## Aufgabenstellung
Zitieren Sie den nachstehenden Text zur Diagnostik des Spannungskopfschmerzes vollständig und wortgetreu.

## Untersuchter Text
——

Diagnostik des Spannungskopfschmerzes
Der Spannungskopfschmerz lässt sich differenzialdiagnostisch von der Migräne unterscheiden (Tab. 2). Er ist gekennzeichnet durch wiederkehrende Episoden eines Kopfschmerzes von leichter bis mittelschwerer Intensität, der wenige Minuten bis einige Tage lang dauern kann. Der Schmerz ist typischerweise dumpf, drückend oder ziehend, beidseitig lokalisiert und verstärkt sich nicht bei körperlicher Aktivität. Begleitsymptome wie Übelkeit, Erbrechen, Photophobie oder Phonophobie sind entweder nicht vorhanden oder nur minimal ausgeprägt.

——

## Inhalt der Daten
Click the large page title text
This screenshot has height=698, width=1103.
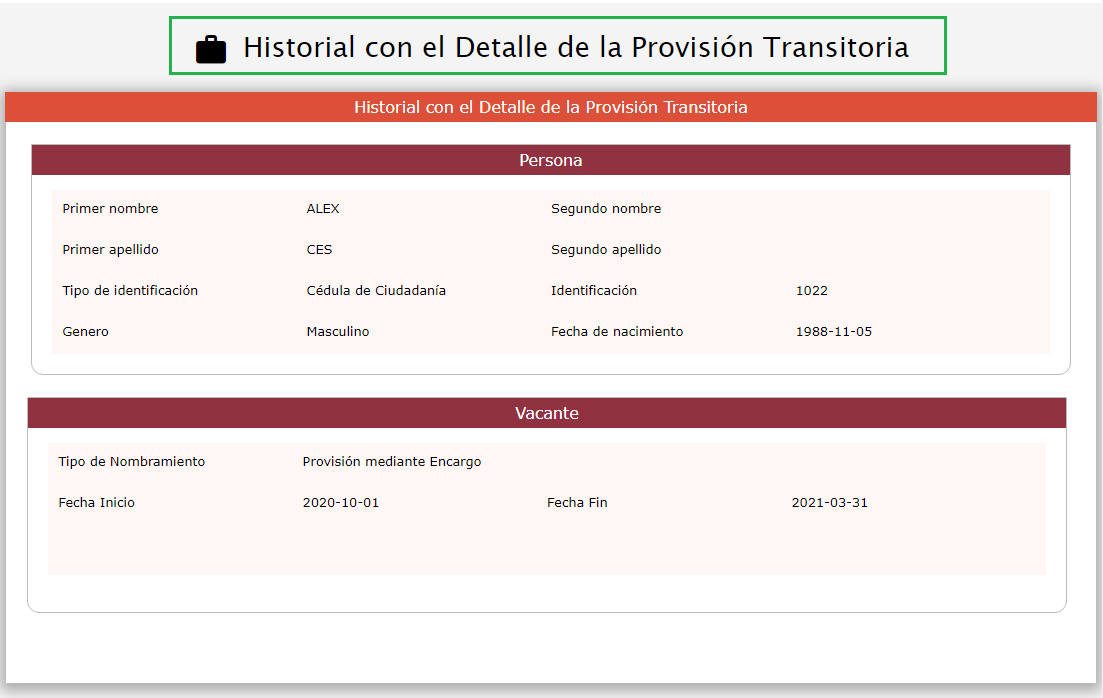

——

## Bearbeitete Aufgabe
Diagnostik des Spannungskopfschmerzes
Der Spannungskopfschmerz lässt sich differenzialdiagnostisch von der Migräne unterscheiden (Tab. 2). Er ist gekennzeichnet durch wiederkehrende Episoden eines Kopfschmerzes von leichter bis mittelschwerer Intensität, der wenige Minuten bis einige Tage lang dauern kann. Der Schmerz ist typischerweise dumpf, drückend oder ziehend, beidseitig lokalisiert und verstärkt sich nicht bei körperlicher Aktivität. Begleitsymptome wie Übelkeit, Erbrechen, Photophobie oder Phonophobie sind entweder nicht vorhanden oder nur minimal ausgeprägt.